-- Excerto --
########################################

25 julho 2006

Mulheres e futebol

A revista DIAD, 24/0706, divulga um estudo» sobre o acompanhamento televisivo do último Campeonato Mundial de Futebol por parte dos portugueses. Mexendo com vários critérios, do sexo à região do espectador, o «estudo» abrange vários campos, como o do «adepto português», o dos «jogos mais vistos», e ainda o das «apostas mais fortes» (publicidade). O que é interessante observar acerca do «adepto português» é que o «estudo» confirma o que intuitivamente se adivinhava desde 2004, concretamente, o facto de as mulheres estarem cada vez mais envolvidas neste desporto que durante tantos anos foi território de afirmação machista. O «estudo» dá 51,1% para as mulheres e 49,9% para os homens no visionamento dos jogos, confirmando que o crescente interesse das mulheres pelo futebol não está apenas em crescendo, como já alcançou o dos homens.
Ora, é esta continuação do despertar, muito súbito em Portugal, do interesse das mulheres pelo futebol que constitui o principal efeito plausível de entre os efeitos esperados à volta da participação da equipa nacional neste campeonato. O que fica testado neste «estudo» é a percepção de que esse envolvimento era cada vez maior e que estava a mudar para uma mais ampla participação feminina no que às coisas do futebol diz respeito. Em resumo: o futebol passou a ser um assunto também de mulheres.
Nada, no entanto, que as mulheres portuguesas não merecessem, dentro do espírito feminista e «pós-moderno» de igualitarização de géneros e democratização de gostos. Se ficam mais bem servidas, isso é outra coisa. Diga-se apenas que em contraposição à efeminização do homem, elas masculinizam-se. Troca justa?

21 julho 2006

O juiz e o Funchal Centrum

Uma providência cautelar tinha feito suspender, por decisão do Tribunal Administrativo do Funchal, as obras no Funchal Centrum. Esta decisão motivou duas ordens de leituras opostas. Uma, a do governo regional, pela boca do seu presidente, que vociferou contra decisões inimagináveis, a ponto de ter exclamado «Ao que isto chegou!» Outra, mais no âmbito da oposição e do jornalismo de reportagem (exemplo da revista “Visão“), classificava a decisão do Tribunal como uma «viragem» na lei e na ordem, pois, pela primeira vez, e ainda por efeitos do caso do deputado do PS cuja sanidade foi mandada analisar pelos deputados do PSD regional, a justiça estaria a dar mostras de não alinhar pelos interesses instalados nem oficiais e caminharia, na sua isenção, mesmo contra o governo regional se tal fosse necessário.

########################################

-- Bloco de dados --
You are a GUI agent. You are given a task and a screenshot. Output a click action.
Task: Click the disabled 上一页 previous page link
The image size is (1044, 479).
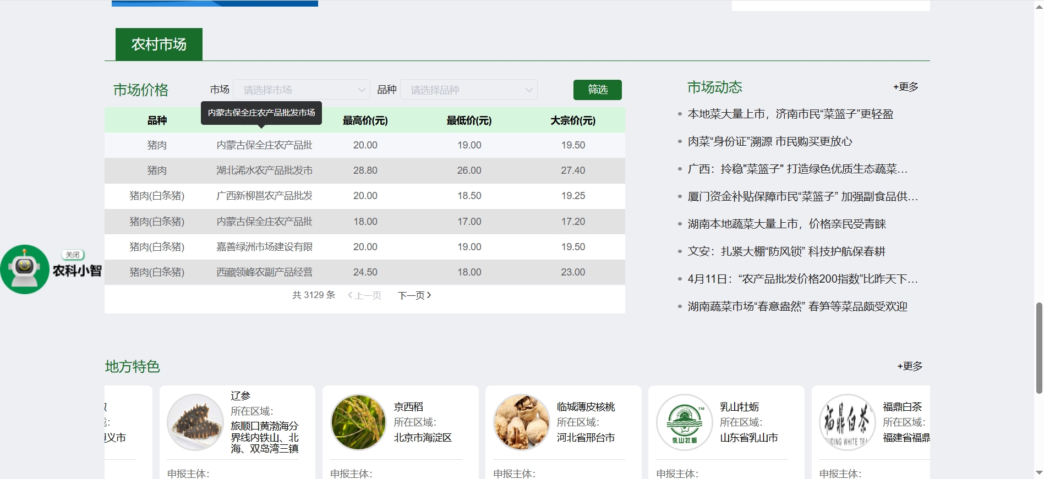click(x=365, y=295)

########################################

-- O que se pede --
As afirmações abaixo estão de acordo com o excerto? Responda sim ou não a cada uma e cite as palavras do excerto que o decidem.
1. O estudo abrange o campo das apostas mais fortes em publicidade.
2. As obras no Funchal Centrum foram suspensas por decisão do Tribunal Administrativo do Funchal.
3. O exemplo de jornalismo de reportagem mencionado é o jornal "Expresso".

-- Resposta correta --
1. Sim: "e ainda o das «apostas mais fortes» (publicidade)"
2. Sim: "Uma providência cautelar tinha feito suspender, por decisão do Tribunal Administrativo do Funchal, as obras no Funchal Centrum."
3. Não: "(exemplo da revista “Visão“)"